[Excerpts from a dataset]
━━━
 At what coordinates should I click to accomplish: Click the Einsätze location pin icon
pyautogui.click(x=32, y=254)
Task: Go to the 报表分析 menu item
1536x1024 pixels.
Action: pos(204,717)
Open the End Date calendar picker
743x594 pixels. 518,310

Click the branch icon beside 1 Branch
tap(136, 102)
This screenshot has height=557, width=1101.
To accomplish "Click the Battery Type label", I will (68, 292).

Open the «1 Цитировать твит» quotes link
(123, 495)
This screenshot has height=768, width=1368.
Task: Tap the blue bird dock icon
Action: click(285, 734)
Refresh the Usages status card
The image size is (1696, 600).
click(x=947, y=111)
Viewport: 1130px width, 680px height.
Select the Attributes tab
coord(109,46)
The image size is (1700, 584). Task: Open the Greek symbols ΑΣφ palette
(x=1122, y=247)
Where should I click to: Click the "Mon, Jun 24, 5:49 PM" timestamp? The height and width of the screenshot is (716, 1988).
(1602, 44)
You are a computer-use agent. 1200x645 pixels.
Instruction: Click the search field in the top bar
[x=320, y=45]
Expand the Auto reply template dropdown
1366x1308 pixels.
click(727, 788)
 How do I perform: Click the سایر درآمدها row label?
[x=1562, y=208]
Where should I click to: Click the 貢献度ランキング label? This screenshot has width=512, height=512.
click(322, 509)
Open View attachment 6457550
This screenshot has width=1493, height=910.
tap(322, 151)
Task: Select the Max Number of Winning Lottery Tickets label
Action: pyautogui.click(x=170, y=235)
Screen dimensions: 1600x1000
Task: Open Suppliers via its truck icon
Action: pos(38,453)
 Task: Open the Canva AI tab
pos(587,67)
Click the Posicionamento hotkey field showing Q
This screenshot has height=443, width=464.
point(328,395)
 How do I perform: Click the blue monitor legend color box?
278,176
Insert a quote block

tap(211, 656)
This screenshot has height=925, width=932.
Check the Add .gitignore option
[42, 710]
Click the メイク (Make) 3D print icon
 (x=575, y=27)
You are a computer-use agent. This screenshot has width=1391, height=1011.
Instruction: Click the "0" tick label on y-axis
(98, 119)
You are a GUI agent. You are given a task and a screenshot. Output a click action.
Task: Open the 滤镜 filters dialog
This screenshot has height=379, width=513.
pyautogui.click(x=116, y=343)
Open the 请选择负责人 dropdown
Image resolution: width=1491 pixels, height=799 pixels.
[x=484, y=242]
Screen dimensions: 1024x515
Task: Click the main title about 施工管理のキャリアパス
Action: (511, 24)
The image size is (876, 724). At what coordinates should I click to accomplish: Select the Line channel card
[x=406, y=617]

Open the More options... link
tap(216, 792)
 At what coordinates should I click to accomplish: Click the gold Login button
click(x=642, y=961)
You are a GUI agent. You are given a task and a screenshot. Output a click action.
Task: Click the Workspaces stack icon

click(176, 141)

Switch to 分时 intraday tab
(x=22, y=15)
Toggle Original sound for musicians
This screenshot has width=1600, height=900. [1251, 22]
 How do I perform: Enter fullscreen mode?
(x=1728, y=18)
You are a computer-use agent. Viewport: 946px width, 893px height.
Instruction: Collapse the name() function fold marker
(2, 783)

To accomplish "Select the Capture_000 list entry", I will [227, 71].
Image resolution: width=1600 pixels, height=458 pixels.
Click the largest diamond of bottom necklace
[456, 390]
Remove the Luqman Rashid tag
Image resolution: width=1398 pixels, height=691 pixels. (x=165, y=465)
━━━
▸ **Problem to work on**:
A single figure is all that is needed: the number of lines above that contain the string "computer".

▸ **Your response**:
3